Renfrow, 29, caught 36 passes for 330 yards in 2022. That came in an injury-shortened season, but in 17 2023 games, the former Jon Gruden-era staple totaled just 255 yards as the Raiders transitioned from McDaniels to Antonio Pierce in charge. The short-lived Pierce-Tom Telesco regime, after trade rumors produced no takers, released him soon after. No close connections between Renfrow and teams emerged while he was on the market last year.

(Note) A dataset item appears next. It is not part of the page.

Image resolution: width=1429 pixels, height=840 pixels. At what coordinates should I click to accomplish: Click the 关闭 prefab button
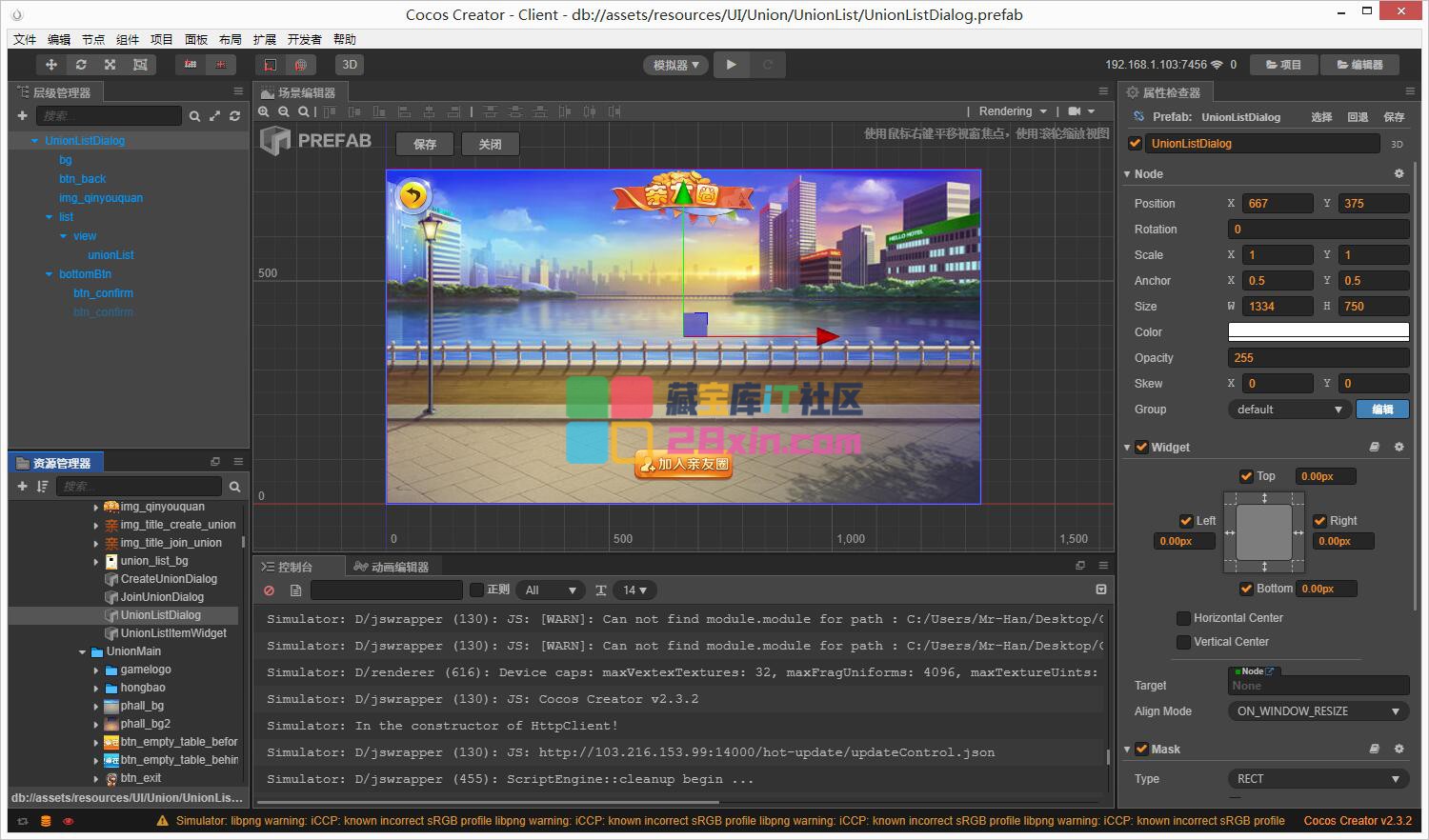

The Panthers moved on from both Diontae Johnson and Jonathan Mingo in-season, but they held onto Adam Thielen. The 13th-year veteran agreed to return on a deal that does not guarantee a roster spot, as it carries just $1.75MM guaranteed. McMillan and Horn join 2024 first-round pick Xavier Legette and UDFA find Jalen Coker among the Panthers’ receiving corps, which also houses backup David Moore. Renfrow will join the likes of Dan Chisena, Dax Milne and others vying for roster spots this offseason.
That’s a crowded receiver room, but that’s a good problem to have if your name is Bryce Young.
It seems to me that Thielen and Renfrow might fill some of the same roles in the offense, so it’ll be interesting to see how the snaps shake out. You figure that McMillan and Legette are the one and two receivers, in whatever order, and that either Renfrow or Thielen would be next. Carolina spending a selection on Horn makes it seem like he’d have some role, and that the Panthers see a further need in some capacity somewhere in the receiving corps.
My main question really now for them is at tight end, where I think that they could have used some investment. Sanders had too many mental mistakes for my liking, and though Tremble has one of the best names in the league and showed some value, I don’t think that the role is 100% nailed down right now in Carolina. I really want to see what their fifth round pick in Evans can give them. He probably was undervalued as a good player and part of Notre Dame’s second place run, so Carolina looks like they got a good value. We’ll have to see how he shakes out in the pros, because Young could really use a reliable tight end.
I’d bet against Renfrow making the 53 man roster. He was on the small and slow side before he was injured and pushing 30. Given where he would land in their pecking order, I’m guessing they would give the nod to Horn for special teams ability.
For tight end, I do think Evans can be a good complement to Sanders skill wise. Sanders more of the move tight end, Evans more of the inline blocker.
Well, if that happens, you wonder whether the receiver needy Saints would entertain the idea of a Carr-Renfrow reunion if Carr ends up playing.
I agree with you on the Evans/Sanders dichotomy. I wonder if Evans displays good enough receiving ability if he’d eventually just take over the role, but coming in, that seems like a great way to get them both on the field.
It’s not hard to carve out sizable roles for multiple good tight ends. It’s much harder to have multiple good tight ends in the first place. Especially when one of them is a weapon you want to move around the formation. The way Andrews and Likely both play tight end for the Ravens, but they don’t exactly play the same position.
Meanwhile, I’m a Jets fan, so I’m relieved the draft brought *one* promising tight end to the roster, and it’s the son of Jason Taylor and nephew of Zach Thomas. Where does the time go?